On 30 November 2016, China’s Supreme People’s Court released the “Minutes of the 8th National Court Trial Work Conference on Civil and Commercial Matters – Part of Civil Matters” (“Minutes”).

According to the Minutes, an employer may not fire an employee just because the employee was graded last in a performance evaluation or failed to win a “competition for positions”. Such unilateral employer dismissals will not be supported by courts and the dismissed employees may claim from the employer reinstatement or compensation for unlawful dismissal, i.e. may claim double the statutory severance.

The Minutes are a good reason to take a closer look at the limited options for dismissal of employees due to incompetence in China. What are the legal possibilities in the very common case that the performance of an employee is not up to the company’s expectations?

Statutory termination reason must be fulfilled

In China, any unilateral dismissal by the employer always requires at least one of the limited number of statutory reasons to be fulfilled. Dismissal at will, as common in some other jurisdictions, is not allowed.

The employee’s incompetence can constitute a statutory termination reason if certain mandatory conditions have been met. An employer may, with a 30-day written prior notice or by paying a one month’s salary in lieu of notice, dismiss an employee who

  • is incompetent and – cumulatively -
  • has remained incompetent after training or having adjusted his/her position.

Furthermore, if it is proven that an employee does not meet the recruitment conditions during the probation period, the employee can be dismissed with immediate effect.

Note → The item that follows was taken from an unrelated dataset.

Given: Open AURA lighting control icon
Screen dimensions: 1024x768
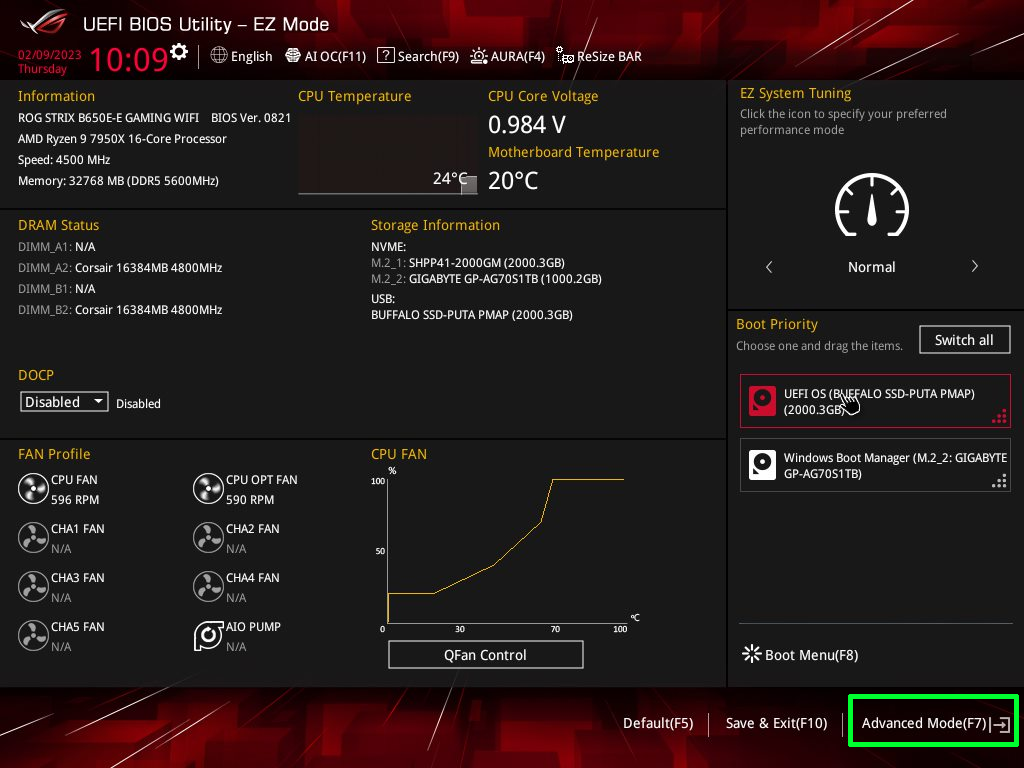Looking at the screenshot, I should [478, 56].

A lawful dismissal due to incompetence, except the above-mentioned immediate dismissal during the probation period, leads to statutory severance payable by the employer to the employee at the time of termination. The exact severance calculation depends on the individual case and also on the local regulations at the workplace. Generally, one monthly salary needs to be paid as severance for each year of service, but with caps applying to the maximum calculation basis and to the number of service years to be considered.

In contrast, an unlawful dismissal due to incompetence can result in employee’s claim for reinstatement or a claim for double the statutory severance.

“Incompetence”

Based on older official explanations, an employee is incompetent under one of the following circumstances:

  • The employee fails to accomplish the tasks stated in his/her labour contract; or
  • The employee is unable to reach the productivity level of other colleagues doing the same type of job or holding the same position.

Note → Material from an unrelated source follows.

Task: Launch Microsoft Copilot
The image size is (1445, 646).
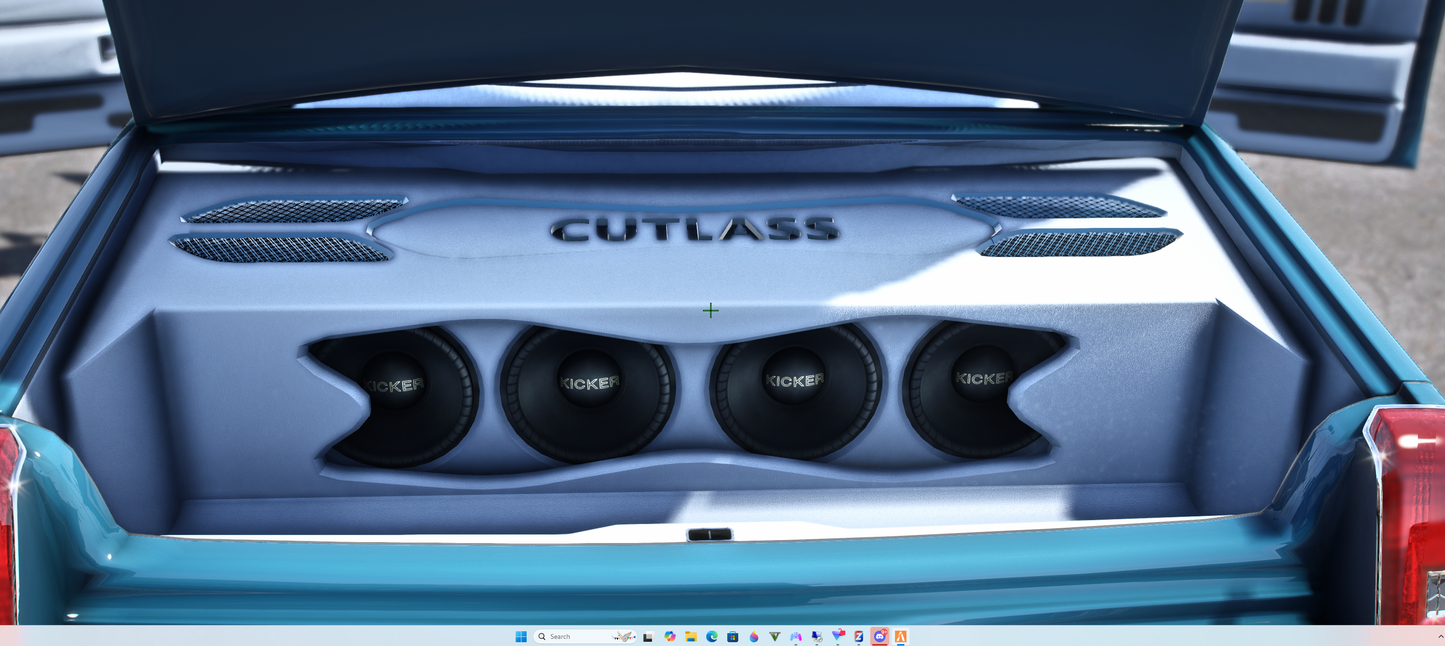Action: 668,636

But the employer may not arbitrarily enhance the work standards so that the employee cannot meet them.

In practice, the above vague and at the same time cumbersome regulations make it very difficult to terminate the employment of an employee not meeting performance expectations. For example:

  • Often labour contracts fail to specify the employee tasks at all, or are not defined in a sufficient level of detail: then it cannot be proven that specified tasks were unaccomplished;
  • It is not possible to use the productivity level comparison where no comparable position exists, e.g. in case of a general (or other high level) manager, or in smaller companies with limited staff.

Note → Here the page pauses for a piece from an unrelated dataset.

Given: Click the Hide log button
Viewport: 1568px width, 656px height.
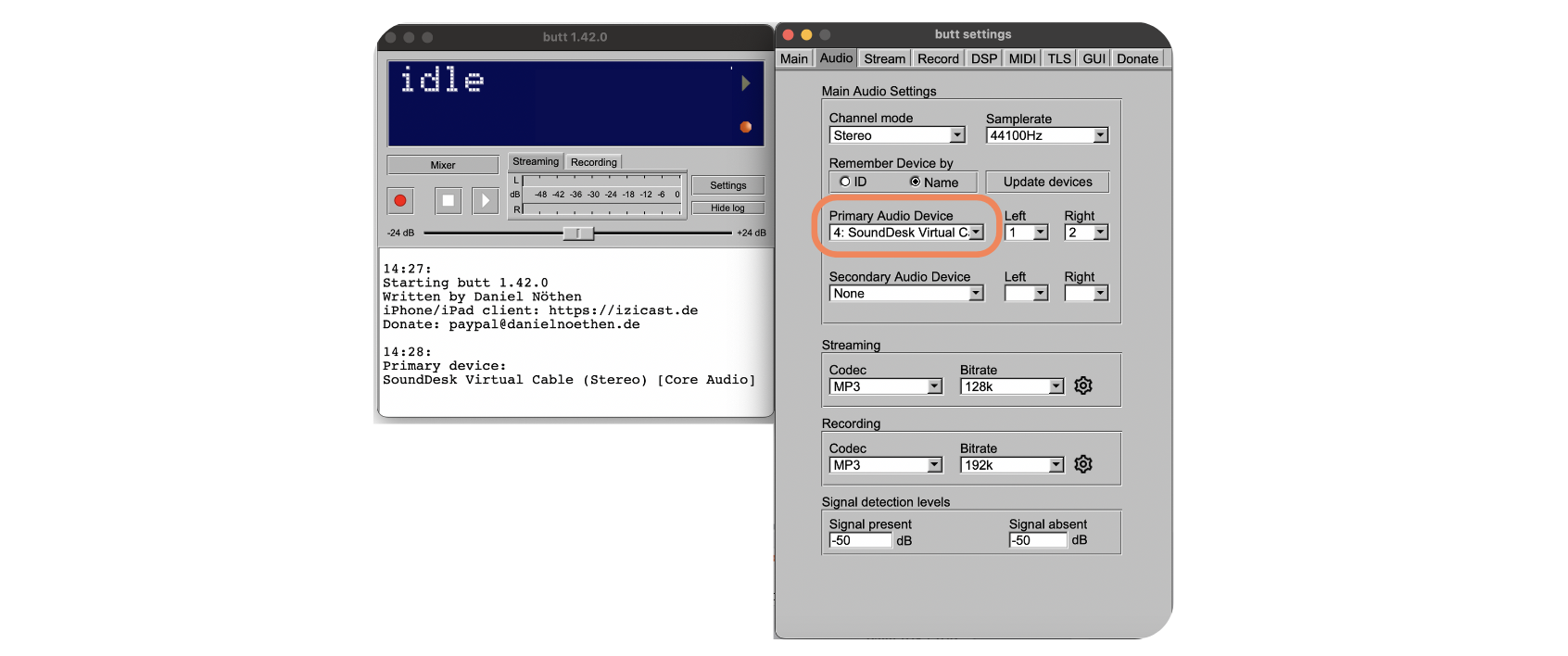Looking at the screenshot, I should click(x=727, y=208).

Even if it is possible to prove that an employee is incompetent outside the probation period, his/her employer must at first provide the employee with training or adjustment of his/her position for improvement. The employer can only dismiss the employee for incompetence if the employee remains incompetent after such training or adjustment has taken place.

Practical suggestions prior to the dismissal

The employer assumes the burden of proof in an employer dismissal. Based on relevant court cases the following actions may increase the chances of a legally valid dismissal:

  • The specific standards / evaluation procedures for and content of a certain job position of an employee should be precisely articulated in a validly signed labour contract with the employee and/or in relevant company rules or hand books; they must be validly adopted by complying with the statutory procedures;
  • The employee’s obligation to participate in performance evaluation and improvement training and to accept necessary and appropriate job adjustments decided by the employer, should be included in the relevant labour contract and/or company rules;
  • Outside the probation period, timely and detailed evaluation of job performance (including results) should be adequately documented and ideally signed by the employee;
  • Improvement training and/or adjustment of job positions (including results) should be appropriate and reasonable, and again should also be adequately documented;
  • If the employee does not sufficiently improve after such training or adjustment, other measures softer than dismissal (such as written warnings, amending the labour contract, mutual termination etc.) can be considered.

Dismissal process

  • The written unilateral dismissal notice should be carefully drafted to comply with all statutory requirements, including showing the dismissal reason; and
  • The trade union within the company (or otherwise the local trade union committee) shall be informed in writing about the dismissal ideally before termination, but latest before the employee has filed a lawsuit against the perceived unlawful termination. The inquiries and opinions of the trade union need to be answered in writing.